In the material, from the line containing "Given: Click 27" down to the end, replace "Expand" with "Open" and reproduce those lines with nothing else changed.

— BEGIN Available data —

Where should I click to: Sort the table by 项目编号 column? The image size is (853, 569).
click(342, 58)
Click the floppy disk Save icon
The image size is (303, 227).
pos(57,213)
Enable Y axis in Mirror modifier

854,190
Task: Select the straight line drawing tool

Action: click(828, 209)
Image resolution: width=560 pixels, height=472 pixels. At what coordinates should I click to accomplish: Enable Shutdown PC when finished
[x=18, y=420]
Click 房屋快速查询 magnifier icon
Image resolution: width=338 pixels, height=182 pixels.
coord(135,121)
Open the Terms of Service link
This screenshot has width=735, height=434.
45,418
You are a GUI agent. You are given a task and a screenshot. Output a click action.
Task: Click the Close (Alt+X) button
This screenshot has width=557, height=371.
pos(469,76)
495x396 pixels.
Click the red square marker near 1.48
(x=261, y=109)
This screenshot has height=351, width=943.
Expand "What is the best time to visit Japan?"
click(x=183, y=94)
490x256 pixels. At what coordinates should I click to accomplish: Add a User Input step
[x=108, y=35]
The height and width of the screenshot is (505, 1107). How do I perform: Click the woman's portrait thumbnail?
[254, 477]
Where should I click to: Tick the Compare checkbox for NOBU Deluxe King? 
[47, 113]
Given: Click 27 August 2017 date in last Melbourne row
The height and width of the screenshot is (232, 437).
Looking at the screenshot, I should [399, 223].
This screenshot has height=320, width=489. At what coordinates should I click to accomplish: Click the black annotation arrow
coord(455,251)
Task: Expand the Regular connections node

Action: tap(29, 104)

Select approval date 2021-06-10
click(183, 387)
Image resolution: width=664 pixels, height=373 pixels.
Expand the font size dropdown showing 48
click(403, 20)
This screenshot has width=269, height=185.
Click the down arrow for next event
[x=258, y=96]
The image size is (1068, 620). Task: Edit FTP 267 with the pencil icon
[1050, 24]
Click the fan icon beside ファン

— END Available data —

Completed task —
Given: Click 27 August 2017 date in last Melbourne row
The height and width of the screenshot is (232, 437).
Looking at the screenshot, I should [399, 223].
This screenshot has height=320, width=489. At what coordinates should I click to accomplish: Click the black annotation arrow
coord(455,251)
Task: Open the Regular connections node

Action: tap(29, 104)

Select approval date 2021-06-10
click(183, 387)
Image resolution: width=664 pixels, height=373 pixels.
Open the font size dropdown showing 48
click(403, 20)
This screenshot has width=269, height=185.
Click the down arrow for next event
[x=258, y=96]
The image size is (1068, 620). Task: Edit FTP 267 with the pencil icon
[1050, 24]
Click the fan icon beside ファン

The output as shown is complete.